A lot of clients ask me what is the secret sauce of a resume - what can really distinguish you from the crowd and secure your interview. The internet is full of tutorials and in all honesty, most of them are on the right path - it is all about having a good structure, clear and consistent overview of your career to date and some "add-ons". Well, as someone who used to review 20+ CVs on a daily basis, I can say that there are 5 critical components that can set the bar high for everyone else - now, this doesn't mean that you'll get the job. Every recruiter has a max of 10 seconds to make a judgment call whether to go ahead or reject a candidate based on their resume. Even if the company is using AI (where keywords are everything), the same elements can help you stand out from the rest.

1. Authenticity
The EU format is outdated, revealing your personality through choosing a format that allows you to focus on your advantages (skills, specific education, hard skills, international experience, etc.).

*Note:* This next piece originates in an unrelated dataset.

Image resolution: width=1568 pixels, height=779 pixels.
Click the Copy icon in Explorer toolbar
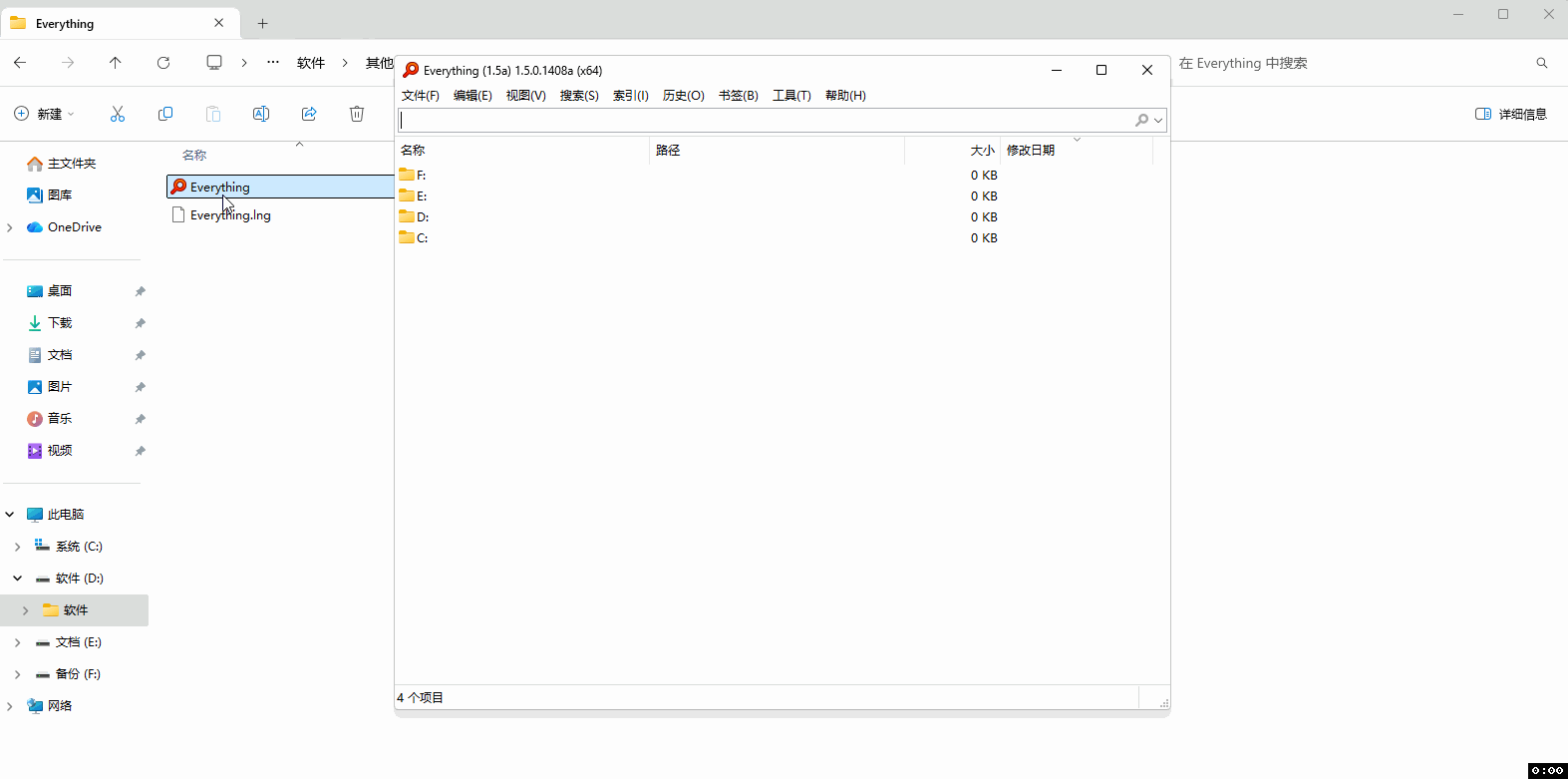click(x=165, y=114)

Visuals, links to external pages, emoticons, graphs - think about how can you utilize the space on an A4 page to describe who you are and what you can bring? Loads of free pages like Canva.com can support you in finding the best approach.

2. A proper recap of your career and skills
The "Summary" section is a powerful tool that can help the Recruiter get an initial impression within a paragraph. Think about it as a mini Cover letter that showcases your past, presence and future goals, qualities and achievements. It also demonstrates an ability to summarise your expertise without using buzz words, but rather having a clear picture of your own story.

3. A pattern of choices– educational, professional, personal
The usual "scroll" through a CV is aiming to reveal WHY you have selected this particular path - it's not about consistency always. It is about the type of roles, companies, locations, industries and how these choices have impacted you. How you can implement these learnings into a new environment, what you can teach others or contribute to the business. Every manager wants to hire top performers (A-players), but also unique characters who are making thoughtful choices.

4. Track of record = achievements
People tend to underestimate their success stories - it is easier instead to copy your job specs which is the wrong approach to be honest. Yes, it is important to clarify the scope of your roles, however what matters more is what you delivered: facts & figures speak louder than... well, just words. You need to describe the number of clients, accounts, projects, internal activities you juggled with and how you contributed to your company - through ideas, collaboration, partnership, implementing tools, etc. Even if you are just out of college, talking about extra curriculum activities, group assignments and volunteering can really make a positive impact!

5. Effort
You have to invest time and effort in your CV. And this essentially means NO grammar mistakes, NO generic job descriptions, NO weird formatting. Showing that you care about your story is mission-critical. Get someone to proofread your resume, get a different perspective and feedback. And most importantly - have a positive mindset and believe that the right employer will give you a chance!